## begin Records provided
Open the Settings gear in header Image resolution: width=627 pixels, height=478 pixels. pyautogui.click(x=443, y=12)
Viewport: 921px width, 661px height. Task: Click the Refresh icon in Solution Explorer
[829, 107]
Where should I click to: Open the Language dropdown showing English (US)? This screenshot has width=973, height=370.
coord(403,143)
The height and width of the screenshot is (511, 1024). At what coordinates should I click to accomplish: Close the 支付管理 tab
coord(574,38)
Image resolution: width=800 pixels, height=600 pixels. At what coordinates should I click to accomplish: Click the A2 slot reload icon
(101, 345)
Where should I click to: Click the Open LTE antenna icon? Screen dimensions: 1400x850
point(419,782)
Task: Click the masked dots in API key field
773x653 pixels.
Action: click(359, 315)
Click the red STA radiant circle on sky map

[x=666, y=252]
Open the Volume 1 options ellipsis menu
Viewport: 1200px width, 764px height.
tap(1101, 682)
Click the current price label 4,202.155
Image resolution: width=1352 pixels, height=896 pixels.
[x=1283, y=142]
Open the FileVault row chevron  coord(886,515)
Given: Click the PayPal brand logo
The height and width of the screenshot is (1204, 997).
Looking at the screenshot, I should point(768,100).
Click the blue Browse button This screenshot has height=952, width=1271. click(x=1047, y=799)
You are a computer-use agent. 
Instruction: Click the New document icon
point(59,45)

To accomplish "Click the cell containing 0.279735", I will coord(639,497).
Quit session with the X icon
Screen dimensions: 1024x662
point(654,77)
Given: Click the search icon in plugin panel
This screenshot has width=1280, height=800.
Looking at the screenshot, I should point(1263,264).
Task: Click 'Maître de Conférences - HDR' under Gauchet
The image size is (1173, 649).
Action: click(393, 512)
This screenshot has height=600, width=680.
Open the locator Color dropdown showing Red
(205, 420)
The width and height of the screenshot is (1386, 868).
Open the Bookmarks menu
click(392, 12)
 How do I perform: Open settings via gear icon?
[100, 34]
## end Records provided
• **Given problem**
Turn the records above into a JSON list of strings, one string per line, leaving out blank lines.

• **The result**
[
  "Open the Settings gear in header Image resolution: width=627 pixels, height=478 pixels. pyautogui.click(x=443, y=12)",
  "Viewport: 921px width, 661px height. Task: Click the Refresh icon in Solution Explorer",
  "[829, 107]",
  "Where should I click to: Open the Language dropdown showing English (US)? This screenshot has width=973, height=370.",
  "coord(403,143)",
  "The height and width of the screenshot is (511, 1024). At what coordinates should I click to accomplish: Close the 支付管理 tab",
  "coord(574,38)",
  "Image resolution: width=800 pixels, height=600 pixels. At what coordinates should I click to accomplish: Click the A2 slot reload icon",
  "(101, 345)",
  "Where should I click to: Click the Open LTE antenna icon? Screen dimensions: 1400x850",
  "point(419,782)",
  "Task: Click the masked dots in API key field",
  "773x653 pixels.",
  "Action: click(359, 315)",
  "Click the red STA radiant circle on sky map",
  "[x=666, y=252]",
  "Open the Volume 1 options ellipsis menu",
  "Viewport: 1200px width, 764px height.",
  "tap(1101, 682)",
  "Click the current price label 4,202.155",
  "Image resolution: width=1352 pixels, height=896 pixels.",
  "[x=1283, y=142]",
  "Open the FileVault row chevron  coord(886,515)",
  "Given: Click the PayPal brand logo",
  "The height and width of the screenshot is (1204, 997).",
  "Looking at the screenshot, I should point(768,100).",
  "Click the blue Browse button This screenshot has height=952, width=1271. click(x=1047, y=799)",
  "You are a computer-use agent. ",
  "Instruction: Click the New document icon",
  "point(59,45)",
  "To accomplish \"Click the cell containing 0.279735\", I will coord(639,497).",
  "Quit session with the X icon",
  "Screen dimensions: 1024x662",
  "point(654,77)",
  "Given: Click the search icon in plugin panel",
  "This screenshot has width=1280, height=800.",
  "Looking at the screenshot, I should point(1263,264).",
  "Task: Click 'Maître de Conférences - HDR' under Gauchet",
  "The image size is (1173, 649).",
  "Action: click(393, 512)",
  "This screenshot has height=600, width=680.",
  "Open the locator Color dropdown showing Red",
  "(205, 420)",
  "The width and height of the screenshot is (1386, 868).",
  "Open the Bookmarks menu",
  "click(392, 12)",
  " How do I perform: Open settings via gear icon?",
  "[100, 34]"
]